Signal systematics are absorbed by log-normal morphing of the nominal signal yield (\(f_{i,k}(\theta_k) = \exp[\theta_k\ln(1+\Delta_{i,k})]\)), introducing additional nuisance parameters with standard-normal priors.
Pick "type": "normalization" for sources that move all bins coherently, luminosity, cross-section normalisation, single-eigenvector PDF variations. One nuisance parameter is added.

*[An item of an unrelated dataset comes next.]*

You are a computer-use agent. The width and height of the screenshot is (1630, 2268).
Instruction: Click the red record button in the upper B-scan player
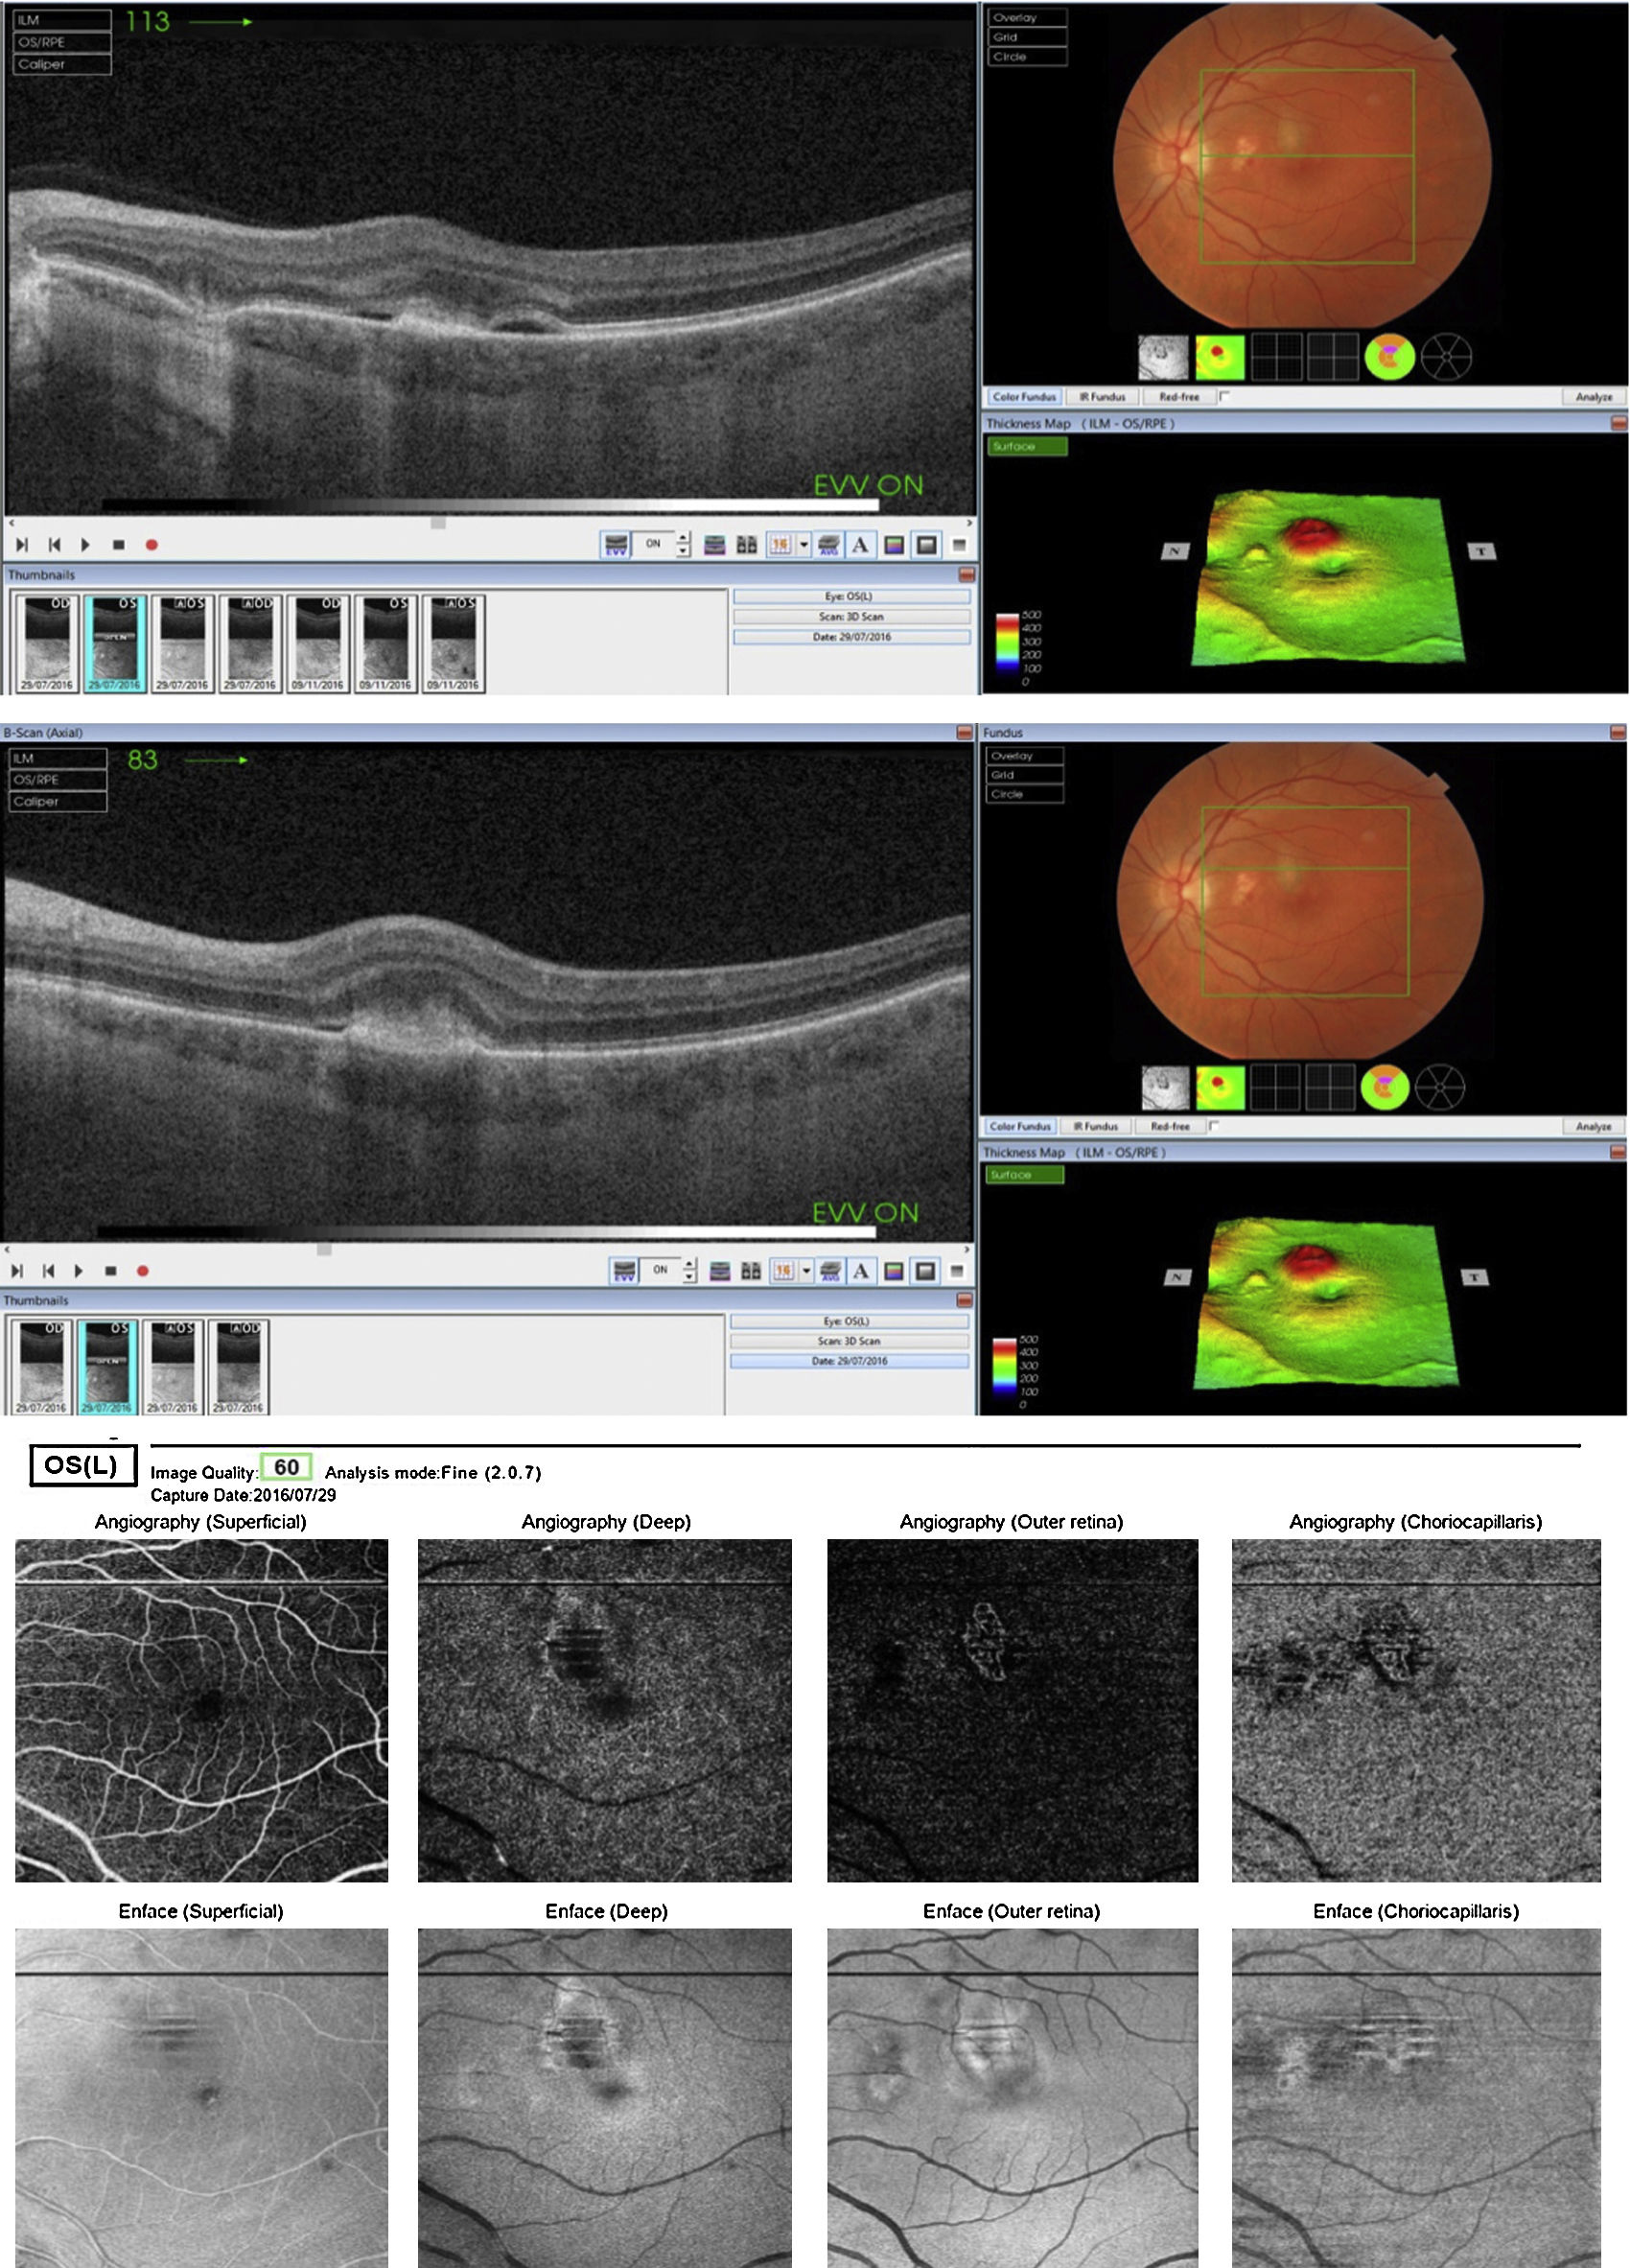click(152, 545)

Pick "type": "shape" for sources whose bin-by-bin effect is uncorrelated, scale envelopes, MC-stat errors on theory templates. One nuisance parameter per bin is added.
Multiple modifiers stack multiplicatively in the Poisson term and additively in the log-constraint term; they always inflate the \(\chi^{2}\) profile and therefore relax the upper limit.
All four default.* simplified-likelihood backends; uncorrelated_background, correlated_background, third_moment_expansion, and effective_sigma, accept the same modifiers keyword.